— TASK —
Set down again, exactly and only, the lines from the one that contains "Slank (81, 36)" through the last line of the records below, both included, but not the pictures.
____ DATASET ENTRIES
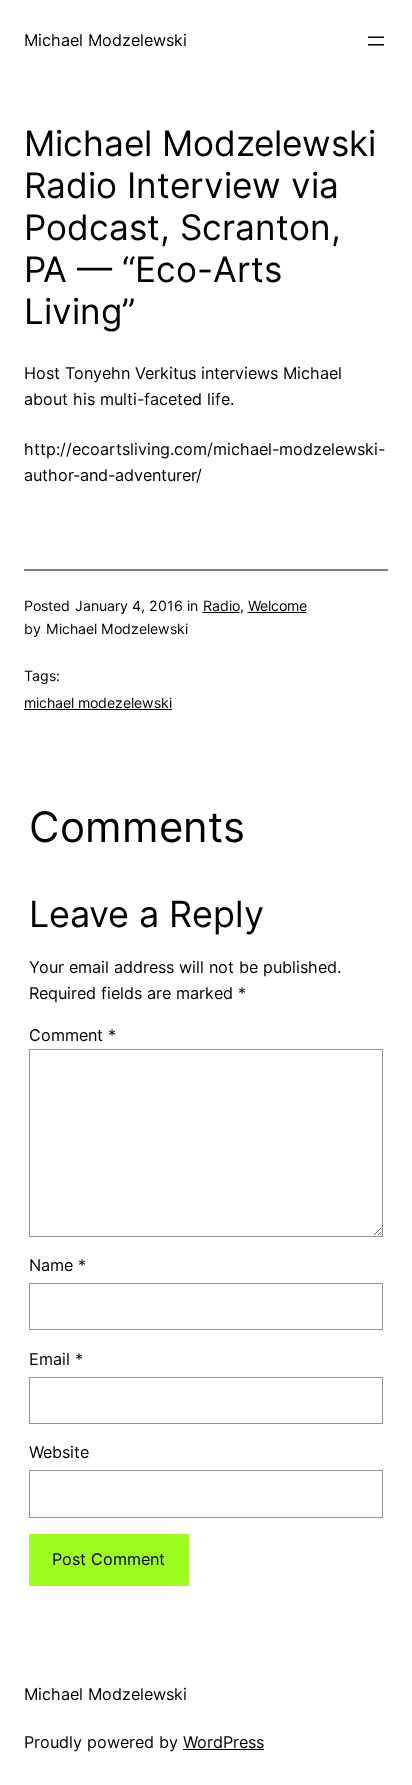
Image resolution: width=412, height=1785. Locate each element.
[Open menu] (376, 41)
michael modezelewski (98, 702)
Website (59, 1452)
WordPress (223, 1742)
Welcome (277, 605)
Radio (221, 605)
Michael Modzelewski (105, 40)
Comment (72, 1035)
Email (56, 1359)
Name (57, 1265)
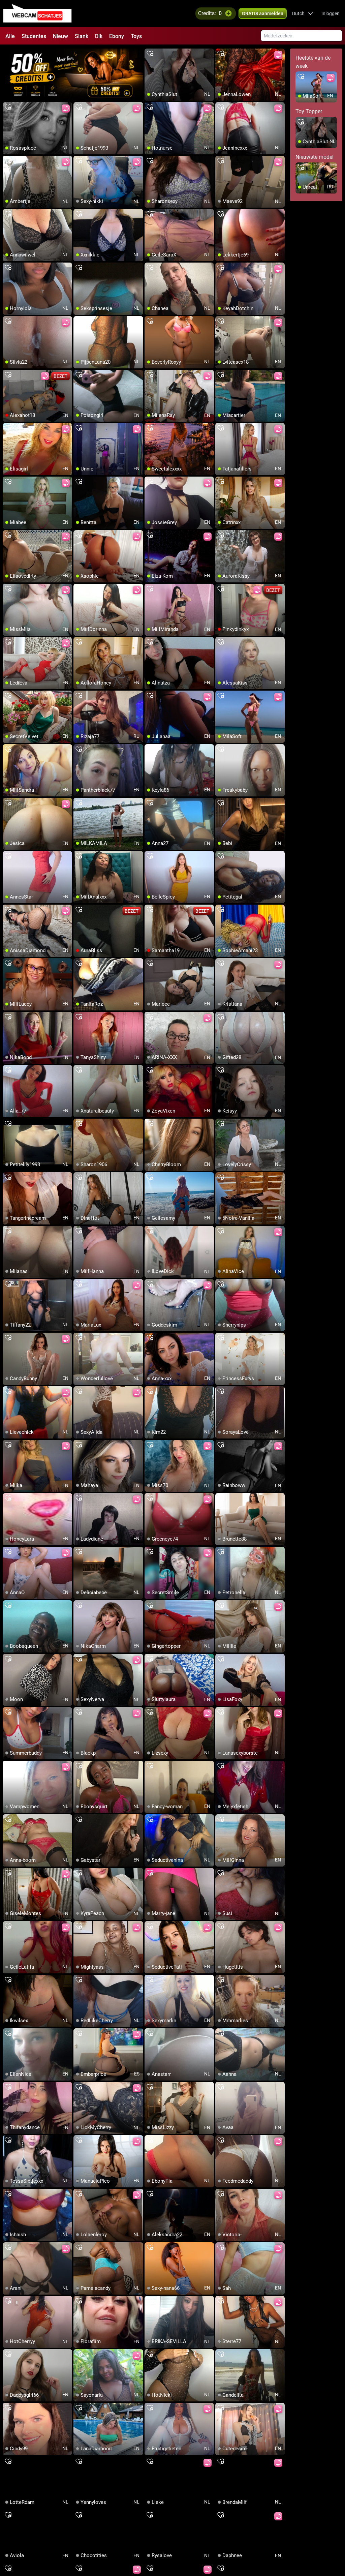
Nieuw (60, 36)
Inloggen (330, 13)
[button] (302, 13)
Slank (81, 36)
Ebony (116, 36)
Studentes (34, 36)
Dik (98, 36)
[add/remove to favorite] (150, 54)
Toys (136, 36)
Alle (10, 36)
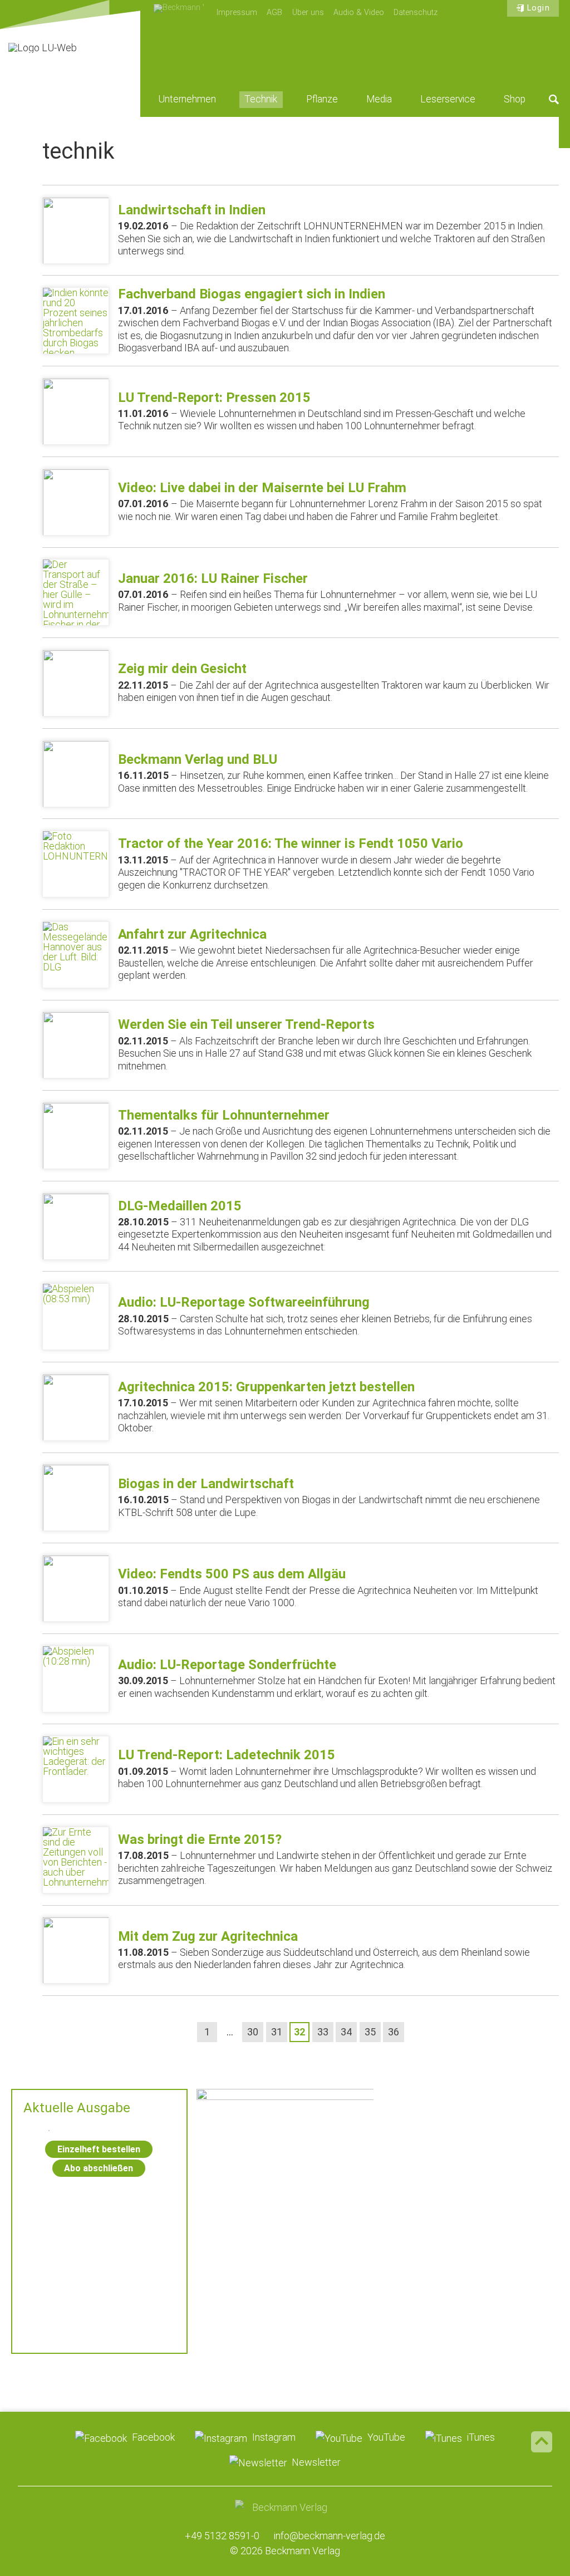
________
— SOLUTION —
Slank (81, 36)
Ebony (116, 36)
Studentes (34, 36)
Dik (98, 36)
[add/remove to favorite] (150, 54)
Toys (136, 36)
Alle (10, 36)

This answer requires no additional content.